◆ EXTRACTED DATA
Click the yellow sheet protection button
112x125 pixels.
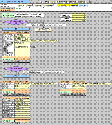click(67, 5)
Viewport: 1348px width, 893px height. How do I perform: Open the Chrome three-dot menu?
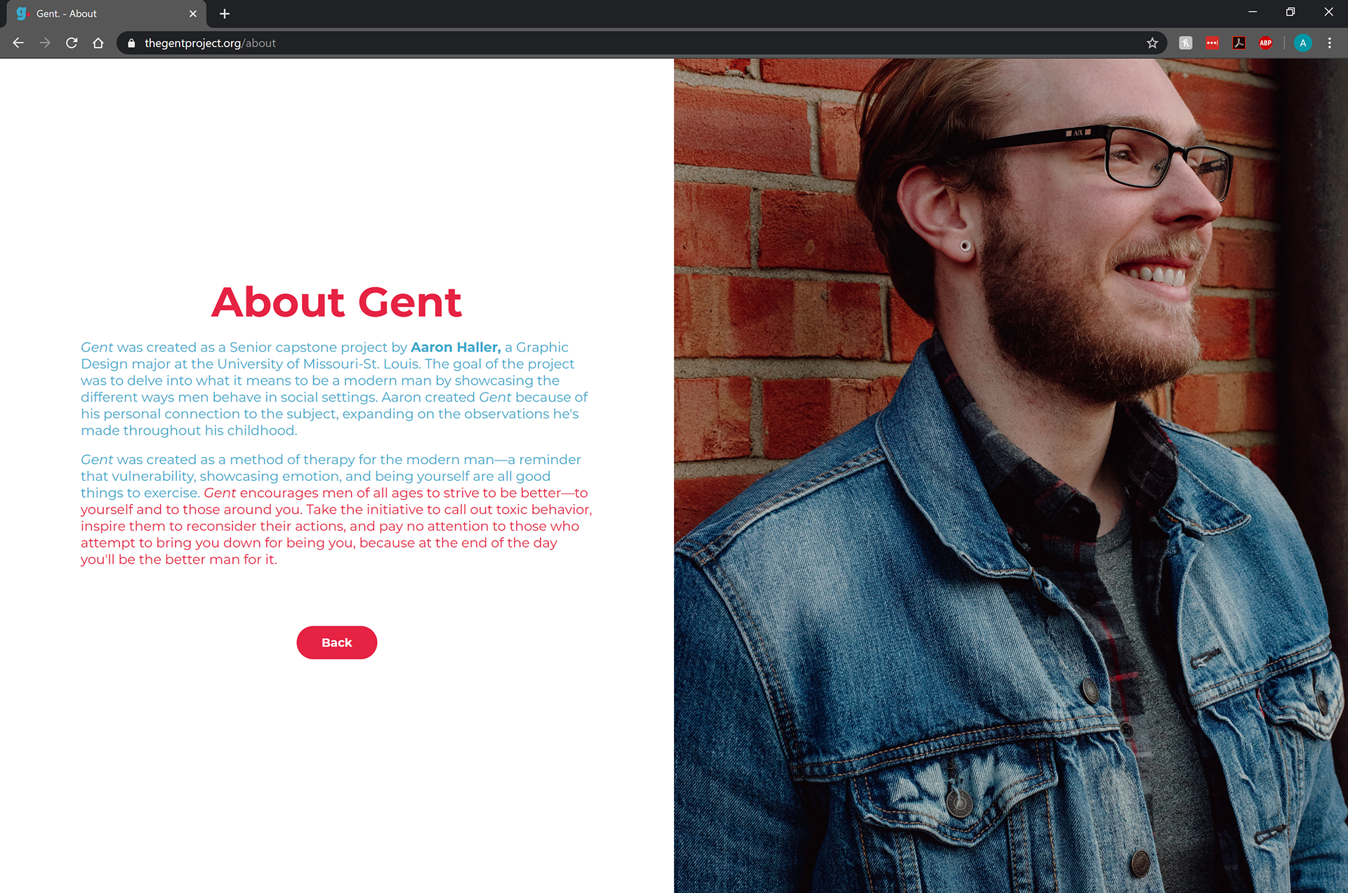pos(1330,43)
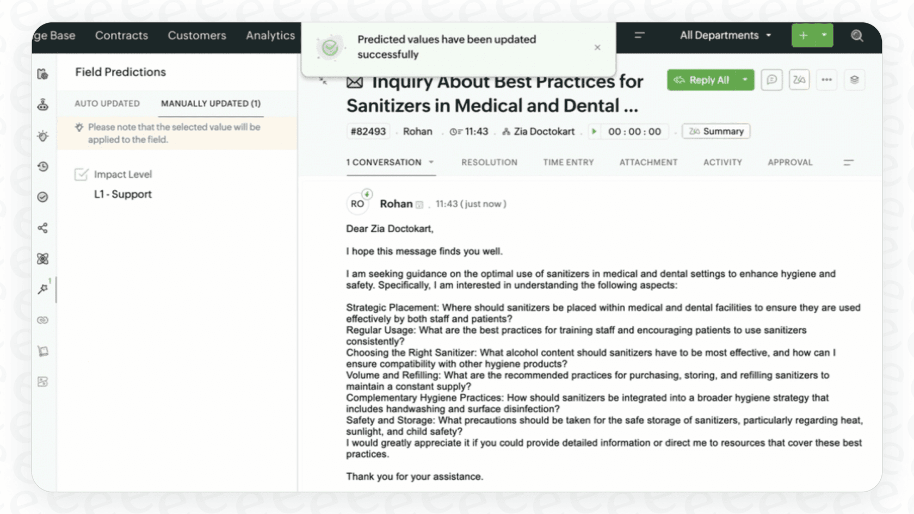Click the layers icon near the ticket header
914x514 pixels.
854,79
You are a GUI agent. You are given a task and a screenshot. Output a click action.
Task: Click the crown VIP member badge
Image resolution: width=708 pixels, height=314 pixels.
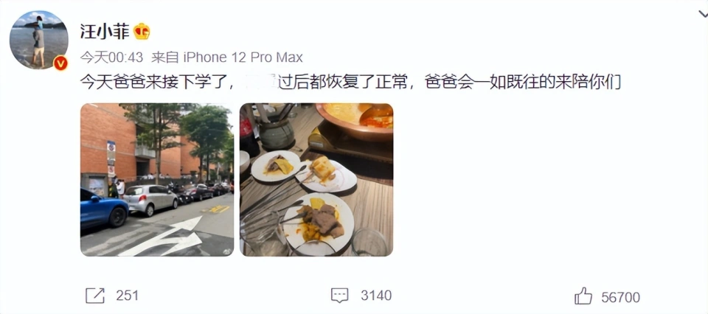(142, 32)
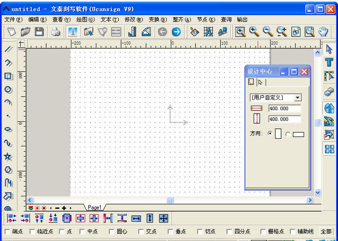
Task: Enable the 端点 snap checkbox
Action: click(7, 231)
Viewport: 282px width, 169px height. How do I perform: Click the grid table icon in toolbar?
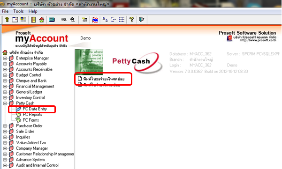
--
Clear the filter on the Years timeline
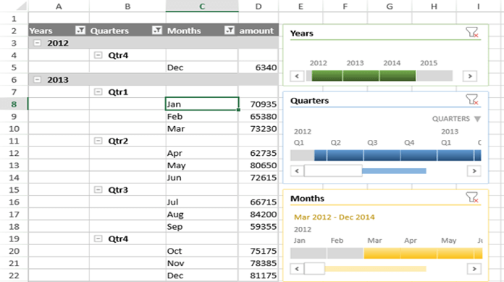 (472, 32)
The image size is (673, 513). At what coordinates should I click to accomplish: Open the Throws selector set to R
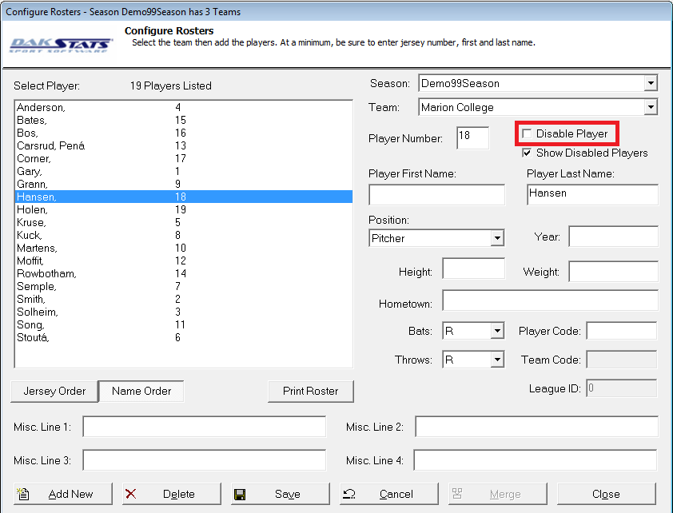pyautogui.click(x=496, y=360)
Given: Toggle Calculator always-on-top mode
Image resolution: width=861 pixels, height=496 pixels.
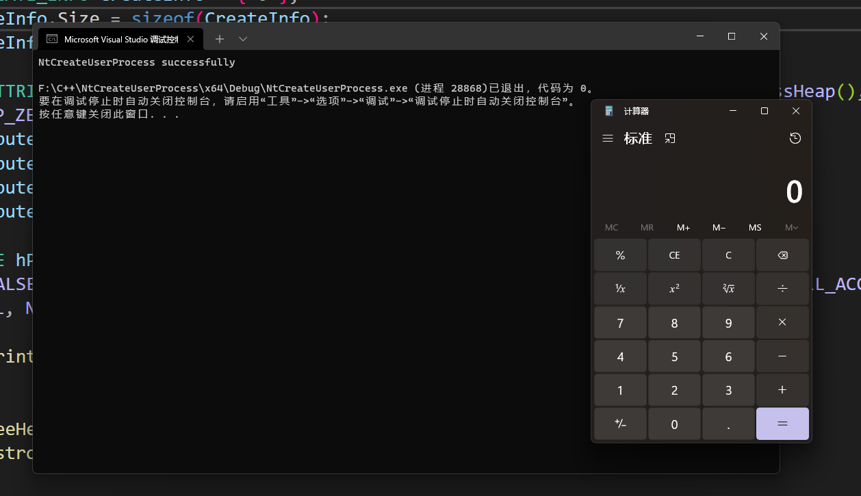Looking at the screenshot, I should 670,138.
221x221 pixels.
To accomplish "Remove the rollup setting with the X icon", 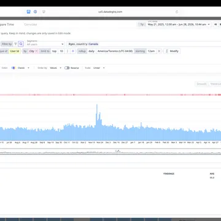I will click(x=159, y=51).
* * *
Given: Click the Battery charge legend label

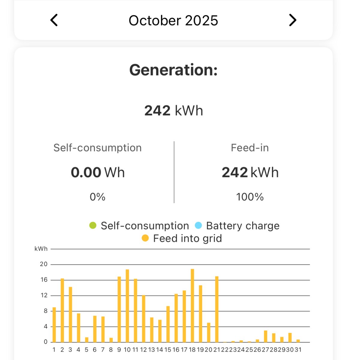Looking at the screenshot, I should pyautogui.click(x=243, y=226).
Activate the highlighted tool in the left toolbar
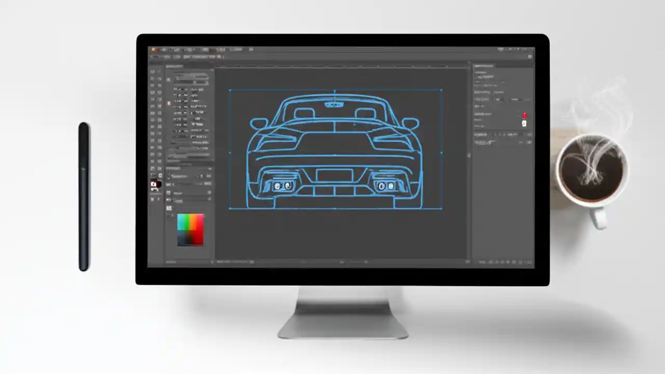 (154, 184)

◆ WORK TO COMPLETE
Repeat exactly, and only, the entries from the line with "Click the yellow sheet protection button" through the line with "Viewport: 282px width, 169px". Pictures are skipped.

◆ EXERCISE OUTPUT
Click the yellow sheet protection button
112x125 pixels.
click(67, 5)
Viewport: 1348px width, 893px height. How do I perform: Open the Chrome three-dot menu?
pos(1330,43)
Click the layers icon near the ticket header
914x514 pixels.
854,79
You are a GUI agent. You are given a task and a screenshot. Output a click action.
Task: Click the crown VIP member badge
Image resolution: width=708 pixels, height=314 pixels.
(142, 32)
Task: Enable the 端点 snap checkbox
Action: click(7, 231)
Viewport: 282px width, 169px height. How do I perform: Click the grid table icon in toolbar?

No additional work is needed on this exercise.